Como o rastreamento funcionava
Os especialistas notaram que a página do AliExpress executava uma captura de áudio inaudível, uma técnica conhecida como fingerprinting de áudio. Em vez de ouvir o que as pessoas falam, o código usava características sonoras do próprio aparelho para gerar uma espécie de impressão digital do navegador e do computador.
Cada computador tem pequenas diferenças no funcionamento de componentes como áudio e processamento. Essas variações são captadas pelo script e transformadas em um identificador único, que permite reconhecer aquele dispositivo em futuras visitas, mesmo sem cookies. O detalhe curioso é que o som era tocado em volume zero, o que dificultava o usuário de perceber qualquer coisa.

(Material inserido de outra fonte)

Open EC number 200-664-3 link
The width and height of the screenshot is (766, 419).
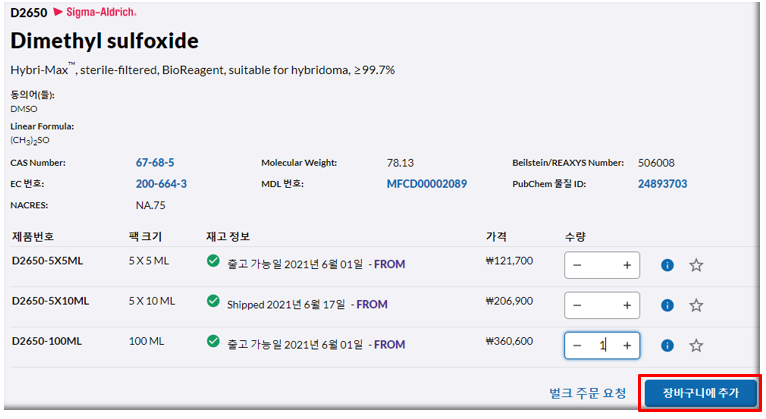pos(161,184)
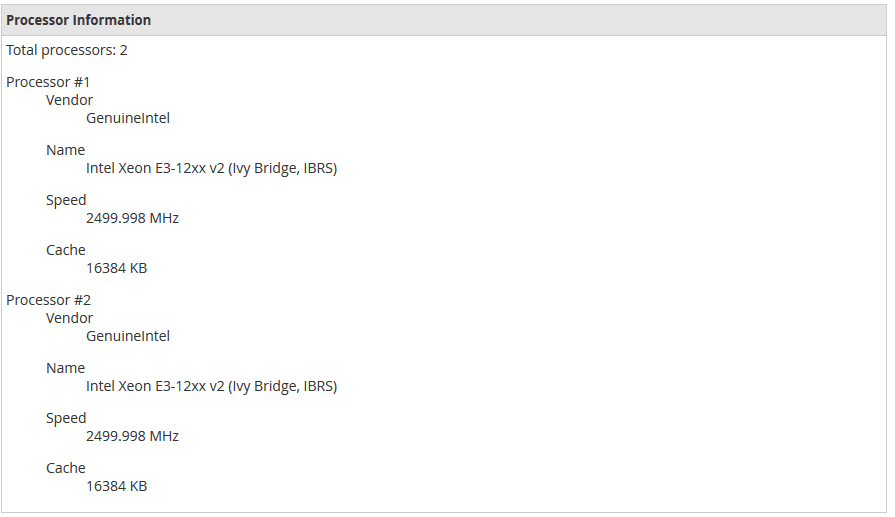The image size is (895, 517).
Task: Click Name label under Processor #2
Action: pyautogui.click(x=65, y=368)
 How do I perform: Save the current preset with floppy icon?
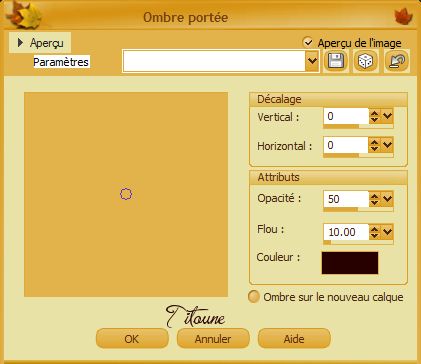(x=336, y=61)
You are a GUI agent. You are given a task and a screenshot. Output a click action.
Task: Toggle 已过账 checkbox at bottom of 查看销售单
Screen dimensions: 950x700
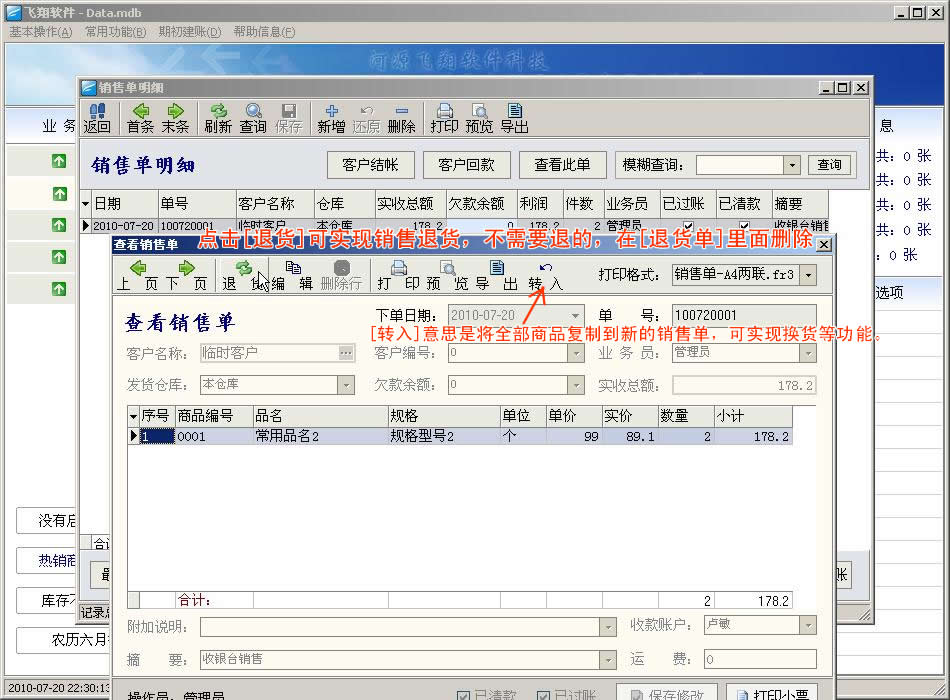[x=543, y=695]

O que isso significa para a sua privacidade
O uso desse tipo de identificador vai além dos limites da loja. Com um perfil detalhado do aparelho, a empresa consegue conectar visitas, preferências e até campanhas de publicidade de forma mais precisa. Para os especialistas, o caso reforça uma preocupação crescente: o rastreamento quer cada vez mais dados, mesmo aqueles que parecem inofensivos, como o som do seu equipamento.
É um cenário que mostra por que temas como segurança digital deixaram de ser assunto apenas de especialistas. Navegar com consciência das práticas das lojas é um passo para reduzir a exposição.
Como se proteger
Quem quiser reduzir o rastreamento pode adotar medidas simples no dia a dia. Manter o navegador atualizado, usar bloqueadores de scripts e desativar permissões de microfone para sites que não precisam dessas funções são atitudes que diminuem a superfície de monitoramento.
No fim das contas, o caso do AliExpress serve de lembrete: sempre que um site pede acesso a algo que pareça desnecessário, vale desconfiar. A tendência é que outras plataformas tentem métodos parecidos, então redobrar a atenção com ameaças digitais se tornou essencial.
A gigante chinesa, que pertence ao grupo Alibaba, não se pronunciou sobre o achado até o fechamento desta matéria. A recomendação dos pesquisadores é que os usuários revisem as permissões de áudio e fiquem atentos às configurações de privacidade de todos os serviços que acessam pelo computador.